La jurisprudence européenne récente a pris des positions préoccupantes, et devient une source d’insécurité supplémentaire pour les éditeurs. Rappelons à cet égard, plusieurs décisions rendues par la Cour de Justice de l’Union Européenne, concernant la définition du régime applicable aux liens hypertextes qui sont mis à disposition par des tiers sans autorisation(1), étendu à la technique de la transclusion(2), et l’arrêt « Reprobel » qui exclut les éditeurs de presse du bénéficie de la rémunération pour copie privée (3).


Dans ce contexte, un constat s’impose, les droits des éditeurs ne sont pas suffisamment protégés, et un nouvel équilibre doit être recherché. C’est l’objet de la consultation publique lancée par la Commission européenne sur le « rôle des éditeurs dans la chaîne de valeur du droit d'auteur ». Elle s’inscrit dans le cadre plus large de la réforme de la directive 2001/29 « Société de l’information » dont le projet de texte est attendu en automne. Cette démarche vise à « recueillir des avis sur la question de savoir si les éditeurs de journaux, de magazines, de livres et de revues scientifiques rencontrent des problèmes dans l'environnement numérique en raison du cadre juridique actuel dans le domaine du droit d’auteur, notamment pour ce qui concerne leur capacité à délivrer des licences et à être rémunérés pour l'utilisation en ligne de leurs contenus ». Toutes les associations européennes d’éditeurs de journaux et de magazines se sont mobilisées pour voir émerger un droit voisin des éditeurs de presse.

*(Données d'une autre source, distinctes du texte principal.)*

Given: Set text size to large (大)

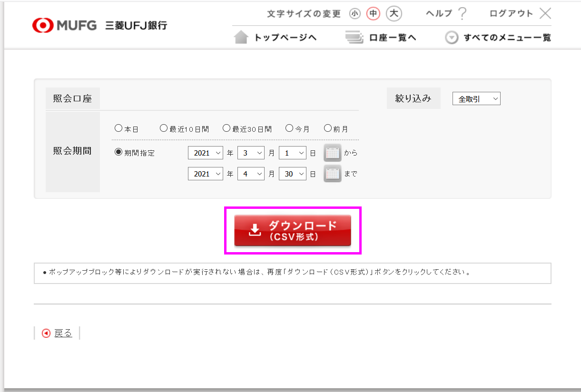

La sécurisation des droits doit être garantie avec un double objectif : protéger les investissements engagés par les éditeurs sur leurs titres de presse, et leur donner la capacité de valoriser auprès des tiers le déploiement de leurs contenus sur tous les supports.


Protéger les investissements « des personnes qui gravitent dans l’orbite des créateurs » : l’essence du droit voisin

Au-delà du droit d’auteur qui rémunère les contenus, il existe une valeur additionnelle qui doit être rémunérée. L’activité des éditeurs de presse a évolué de telle sorte qu’elle est devenue multimédia. Les offres éditoriales ont été redéfinies pour s’adapter aux nouveaux modes de consommation de l’information (supports, formats). Ces profonds changements ont nécessité des investissements importants (technologiques, acquisition de savoir-faire...) pour répondre aux attentes du lectorat dans le cadre de la mission d’information du public de la presse. Ce développement doit s’accompagner d’un cadre juridique adapté qui sécurise le déploiement des contenus de presse quel que soit le support. Un droit spécifique doit être consacré sur le titre de presse, pris dans sa globalité, à savoir sur « l’ensemble des déclinaisons du titre, quels qu’en soient le support, les modes de diffusion et de consultation » (4) et dont l’ordonnancement est garanti par le directeur de la publication.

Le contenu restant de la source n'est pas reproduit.